[Set task A]
Which kinds of current data does the reactor cost model in the page extract rely on? List every one.

[Page extract]
•••••
The EAGL-1 utilizes lead-bismuth cooling technology, a design choice that differentiates it from traditional light-water reactors. This type of liquid-metal coolant operates at high temperatures while remaining at atmospheric pressure, which eliminates the need for the thick pressure vessels and complex emergency cooling systems required by conventional pressurized designs.
This reduction in mechanical complexity allows the system to be manufactured and assembled using standard US factory infrastructure and existing supply chains, which is intended to decrease both costs and deployment timelines.
“EAGL-1 is designed to generate 240 megawatts of electricity (MWe), enough to power 1.5 million homes from the typical six-reactor cluster, with a footprint a fraction of the size of traditional nuclear power plants delivering similar MWe,” said the company in a press release.
The cost model for these units is based on current material, labor, and financing data for the first commercial deployment rather than theoretical assumptions regarding future mass production.
•••••
[Records contained in a dataset]
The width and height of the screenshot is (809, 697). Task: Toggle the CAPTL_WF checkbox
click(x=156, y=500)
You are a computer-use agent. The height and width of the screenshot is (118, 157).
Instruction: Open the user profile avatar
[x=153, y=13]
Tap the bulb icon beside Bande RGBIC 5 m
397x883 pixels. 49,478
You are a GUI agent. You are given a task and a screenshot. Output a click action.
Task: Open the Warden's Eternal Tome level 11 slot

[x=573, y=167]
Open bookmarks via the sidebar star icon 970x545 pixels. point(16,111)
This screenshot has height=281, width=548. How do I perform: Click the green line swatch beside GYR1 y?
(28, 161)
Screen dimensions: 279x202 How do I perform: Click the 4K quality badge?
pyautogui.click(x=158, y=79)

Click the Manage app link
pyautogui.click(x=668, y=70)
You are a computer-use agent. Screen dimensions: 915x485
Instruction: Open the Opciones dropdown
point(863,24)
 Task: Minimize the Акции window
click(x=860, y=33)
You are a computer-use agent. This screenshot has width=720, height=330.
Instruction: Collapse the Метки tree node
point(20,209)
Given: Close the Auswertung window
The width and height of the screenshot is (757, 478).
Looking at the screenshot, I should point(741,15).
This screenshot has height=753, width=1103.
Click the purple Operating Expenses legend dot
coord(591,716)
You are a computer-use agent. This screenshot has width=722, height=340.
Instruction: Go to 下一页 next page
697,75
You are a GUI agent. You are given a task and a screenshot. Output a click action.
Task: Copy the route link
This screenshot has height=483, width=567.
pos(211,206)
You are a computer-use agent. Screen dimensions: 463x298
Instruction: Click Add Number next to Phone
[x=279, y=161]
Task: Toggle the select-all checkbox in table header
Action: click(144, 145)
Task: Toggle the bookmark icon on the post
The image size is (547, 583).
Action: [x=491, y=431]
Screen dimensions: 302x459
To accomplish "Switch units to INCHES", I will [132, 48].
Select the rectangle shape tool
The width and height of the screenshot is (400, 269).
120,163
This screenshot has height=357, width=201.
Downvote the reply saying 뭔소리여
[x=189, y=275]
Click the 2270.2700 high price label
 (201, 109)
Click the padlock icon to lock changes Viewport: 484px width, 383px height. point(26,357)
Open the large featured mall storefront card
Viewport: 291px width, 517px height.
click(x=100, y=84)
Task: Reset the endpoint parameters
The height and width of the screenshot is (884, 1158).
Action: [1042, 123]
•••••
[Set task B]
Transcribe the listing from its first line through the line containing "click(x=860, y=33)", including both of those lines.

[Full answer A]
material, labor, financing

[Full answer B]
The width and height of the screenshot is (809, 697). Task: Toggle the CAPTL_WF checkbox
click(x=156, y=500)
You are a computer-use agent. The height and width of the screenshot is (118, 157).
Instruction: Open the user profile avatar
[x=153, y=13]
Tap the bulb icon beside Bande RGBIC 5 m
397x883 pixels. 49,478
You are a GUI agent. You are given a task and a screenshot. Output a click action.
Task: Open the Warden's Eternal Tome level 11 slot

[x=573, y=167]
Open bookmarks via the sidebar star icon 970x545 pixels. point(16,111)
This screenshot has height=281, width=548. How do I perform: Click the green line swatch beside GYR1 y?
(28, 161)
Screen dimensions: 279x202 How do I perform: Click the 4K quality badge?
pyautogui.click(x=158, y=79)

Click the Manage app link
pyautogui.click(x=668, y=70)
You are a computer-use agent. Screen dimensions: 915x485
Instruction: Open the Opciones dropdown
point(863,24)
 Task: Minimize the Акции window
click(x=860, y=33)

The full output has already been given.